Тут объявили, что кушать подано, и небольшое общество направилось в столовую, где соседями мисс Арден по столу оказались мистер Лонгклюз и дядюшка Дэвид.
Глава XVIII. Общество в столовой
Вот все расселись, и начался разговор из тех, что принято вести за трапезой.

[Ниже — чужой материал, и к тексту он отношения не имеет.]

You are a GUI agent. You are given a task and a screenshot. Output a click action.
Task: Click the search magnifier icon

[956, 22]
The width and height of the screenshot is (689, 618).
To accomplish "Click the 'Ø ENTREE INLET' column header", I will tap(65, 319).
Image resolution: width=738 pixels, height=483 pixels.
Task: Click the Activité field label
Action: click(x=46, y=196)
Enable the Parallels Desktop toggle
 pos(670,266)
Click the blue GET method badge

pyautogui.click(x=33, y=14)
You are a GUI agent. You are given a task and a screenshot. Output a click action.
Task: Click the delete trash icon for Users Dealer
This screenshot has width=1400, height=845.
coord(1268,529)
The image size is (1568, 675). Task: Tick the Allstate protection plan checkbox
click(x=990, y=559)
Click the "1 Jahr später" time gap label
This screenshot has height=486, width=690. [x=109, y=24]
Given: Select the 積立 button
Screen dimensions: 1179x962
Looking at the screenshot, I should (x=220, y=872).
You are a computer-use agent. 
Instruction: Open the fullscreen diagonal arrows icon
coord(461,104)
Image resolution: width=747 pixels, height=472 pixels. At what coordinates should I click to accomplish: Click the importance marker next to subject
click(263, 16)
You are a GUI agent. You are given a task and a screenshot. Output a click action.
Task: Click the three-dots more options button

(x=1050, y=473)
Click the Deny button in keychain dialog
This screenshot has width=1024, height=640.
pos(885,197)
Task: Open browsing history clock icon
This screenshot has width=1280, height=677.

– По-моему, я ударяюсь в метафизику, – произнес мистер Лонгклюз с легким смешком.
– Должна ли я в ответ признаться, что порой сказанное вами выходит за рамки моего понимания, каковые рамки не слишком широки? – молвила Элис.
– Я сам виноват: я выражаюсь слишком туманно, – выдал Лонгклюз приглушенным голосом. – Ибо ваш разум, мисс Арден, способен постичь решительно все. Для меня нет собеседницы приятнее, чем вы, и отчасти мое удовольствие от разговора с вами объясняется вашим живым и гибким умом. А свои слабые места я знаю. Мои фразы бывают неуклюжи – это так. Кстати, если я правильно помню, вы изъявили желание получить ноты одной песенки, сложенной в дикой Богемии. Я исполнял ее несколько дней назад у леди Мэй; она называется «Невеста скитальца»; речь идет о белой лилии. Я сумел упросить одного приятеля, одаренного музыканта, чтобы он переписал для вас ноты. Льщу себя надеждой, что угодил вам, принеся ноты с собой. Можете обвинить меня в дерзости, но я был почти уверен, что вы не устоите перед искушением наиграть и напеть этот богемский пустячок.
Говоря с Элис, мистер Лонгклюз неизменно избирал тон самый почтительный, так что такой молоденькой девушке почти невозможно было не чувствовать себя польщенной, тем более что мистер Лонгклюз считался человеком умным, повидавшим мир, добившимся редкостного успеха путем почти что честным. Вдобавок мистер Лонгклюз превозносил Элис в выражениях незавуалированных – что было непривычно; однако, будь панегирики выдаваемы в иной манере, они звучали бы двусмысленно, если не оскорбительно. Мистеру же Лонгклюзу удавалось явить смирение и грусть, снивелировать дерзкий посыл искренностью и печальной покорностью, так что сам он ничуть не походил на этакого унылого карманного воздыхателя.
– Ах, я у вас в долгу! – воскликнула Элис. – Когда я прослушала песенку в вашем исполнении, мне действительно очень захотелось самой ее разучить, хотя, быть может, мой голос для нее и не совсем годится. Видите ли, если музыкальное произведение взяло за душу, его непременно найдешь и разучишь без пустых тревог насчет голоса, умений и таланта. Я думаю, здесь действует то же тщеславие, которое побуждает копировать фасон чужого платья. Словом, я жажду заняться этой песней и еще раз благодарю вас!
В это время дядюшка Дэвид, сидевший по другую руку от Элис, спросил вкрадчиво:
– Что ты думаешь, милая, о моей подопечной, Грейс Мобрей?
– Не следует ли мне раньше узнать, что думаете о ней вы, дядя? – лукаво парировала Элис.